Cette cliente n’est pas la seule à se plaindre de certains revendeurs. Sur les réseaux sociaux, des centaines de consommateurs mécontents racontent leurs mésaventures avec d’autres marchands : une femme, par exemple, affirme avoir reçu une pierre à la place d’un portable. Un homme dit que le chargeur fourni avec sa tablette a pris feu la première fois qu'il l'a branché. 

Pour éviter ce genre de désagréments, Back Market commande chaque mois une centaine de produits sur son propre site. Mais ces contrôles sont-ils suffisants ?  Les informations fournies aux consommateurs sont-elles toujours transparentes ? L’adresse officielle de certains marchands interpelle. Six revendeurs disponibles sur Back Market sont ainsi domiciliés dans le même bureau du même immeuble à Chypre, un pays connu pour sa fiscalité avantageuse. Le reconditionnement n’est pas fait sur l'île, mais en Chine. En début d’année, cette information n’était pas accessible au consommateur sur le site. Depuis, Back Market dit avoir rectifié le tir et fait désormais apparaître la mention "pays d’origine".

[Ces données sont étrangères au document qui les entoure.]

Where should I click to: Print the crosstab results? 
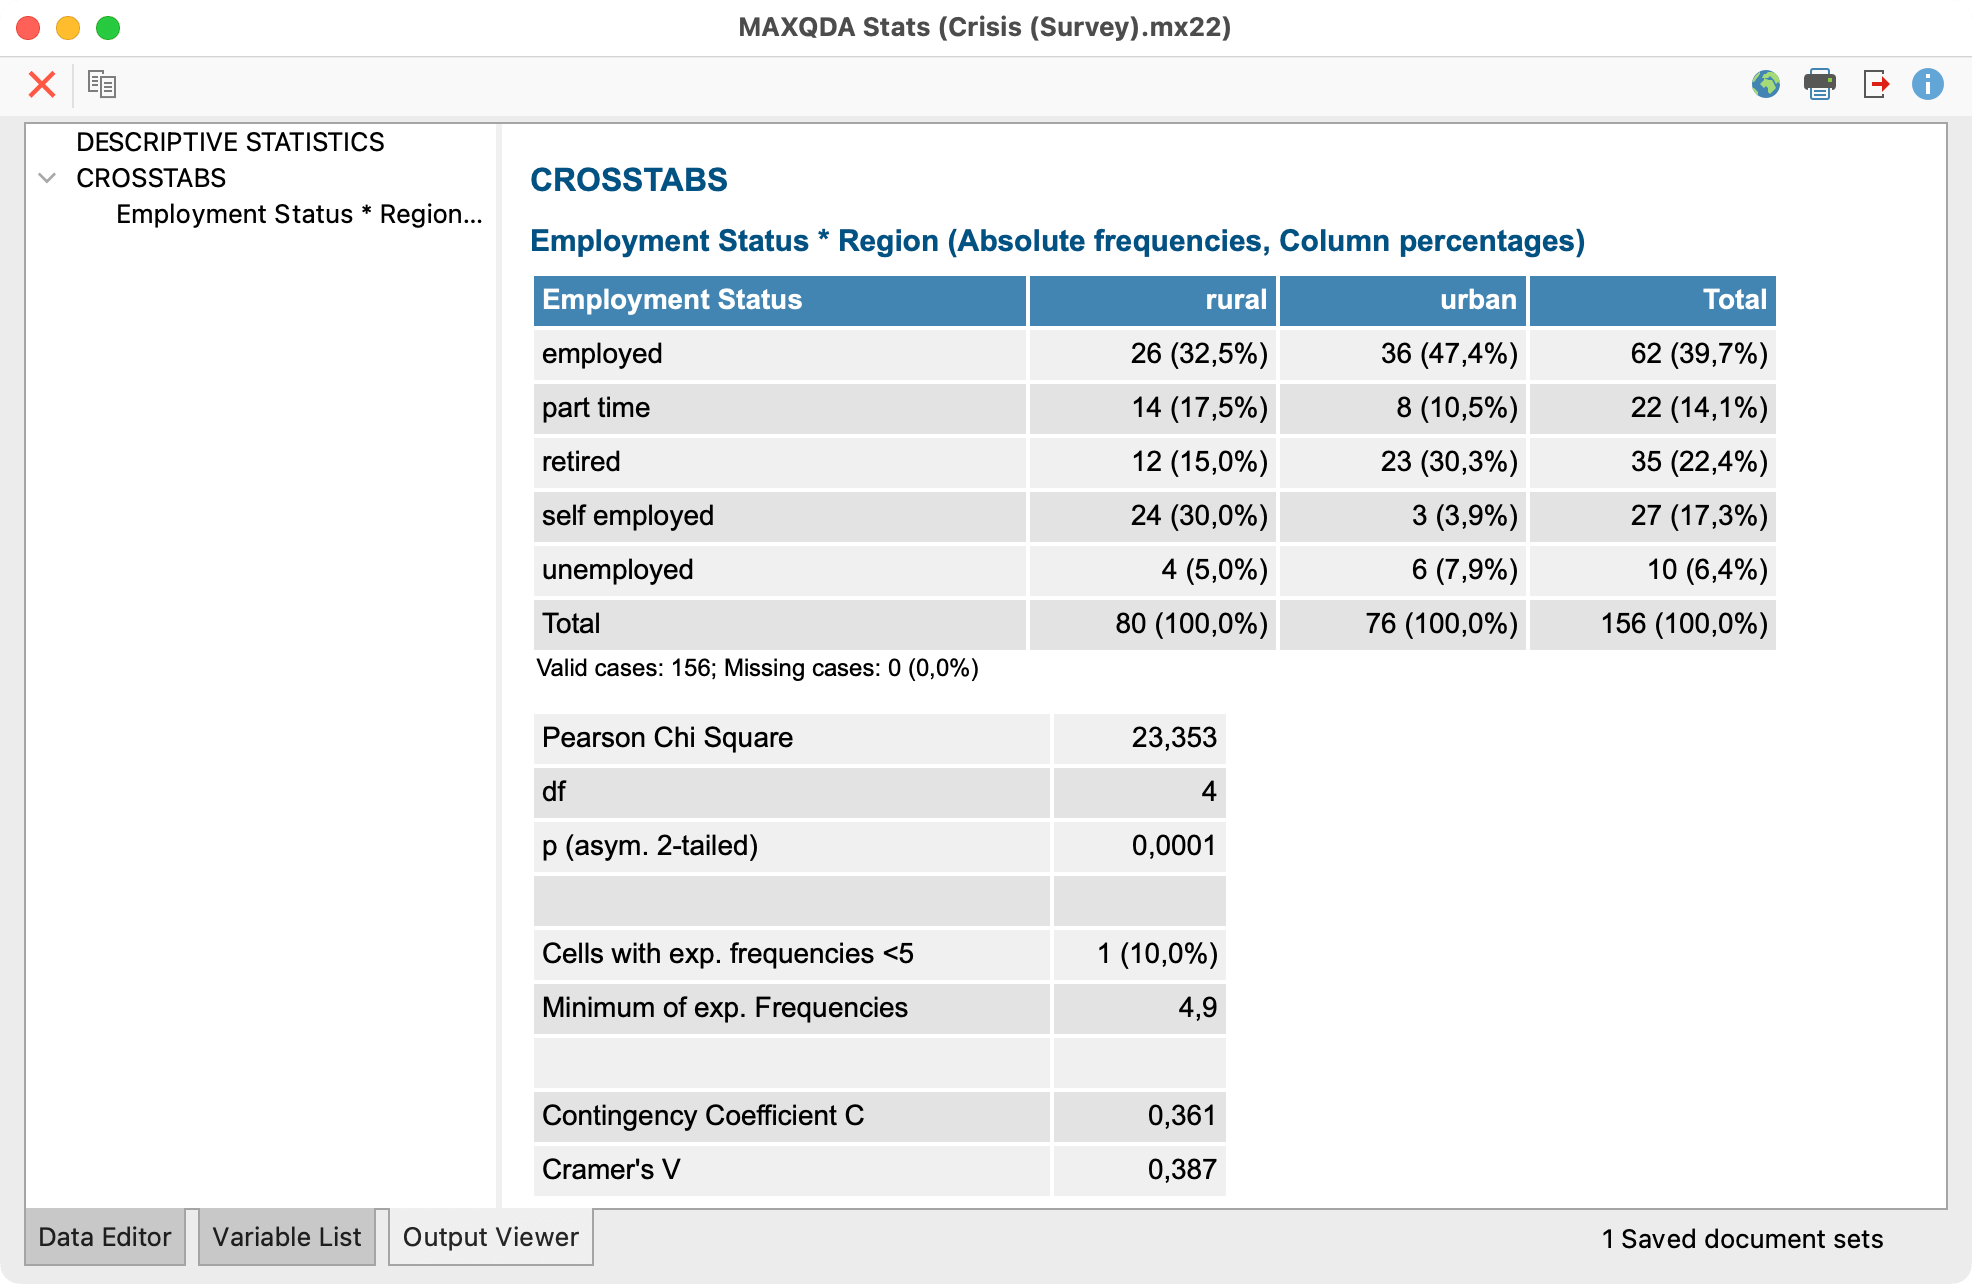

“Nous avons pris l'initiative de renforcer l'information fournie sur nos pages produits. En plus de l'adresse légale du vendeur, (...) nous affichons également le pays d'origine du vendeur".

Back Market

à "l'Œil du 20 heures"

Une concurrence internationale

D’après Back Market, 38% des marchands référencés sont français, a l'image de Largo, une entreprise créée en 2016 près de Nantes, fière de montrer la batterie de tests qu'elle fait subir à chaque appareil. Elle a vu arriver d’un mauvais œil une nouvelle concurrence étrangère sur Back Market. "La concurrence déloyale, elle est dans la qualité des produits et dans les prix qui sont pratiqués", dénonce son fondateur, Christophe Brunot. "Par exemple, il peut y avoir une disparité de prix de l’ordre de 30 à 50% d’écart de prix entre la batterie de plus basse qualité et celle un peu plus haute."

Sur le site, le même modèle, en parfait état, est proposé à 899 euros par le marchand français et à 762 euros par un revendeur chinois. Back Market réfute l'idée d'une concurrence déloyale :

"Le reconditionnement est un enjeu à l’échelle du globe, c’est dans ce contexte qu’il est nécessaire d’avoir une offre globale."

Back Market

à "l'Œil du 20 heures"

Mais sur le site, tous les produits sont-ils mis en avant de la même façon ? L’algorithme de Back Market, dont le mode de calcul n’est pas connu, est accusé par certains reconditionneurs, qui préfèrent reste anonymes, de favoriser les offres les moins chères au détriment de la qualité. "C’est vraiment très opaque, juge l'un d'eux. Ça, c'est la petite popote de Back Market. En gros, on peut être très mauvais en qualité et quand même être le premier à vendre si l'on vend pas cher." Back Market conteste cette affirmation, et assure que son algorithme met en avant les reconditionneurs répondant au meilleur rapport qualité-prix.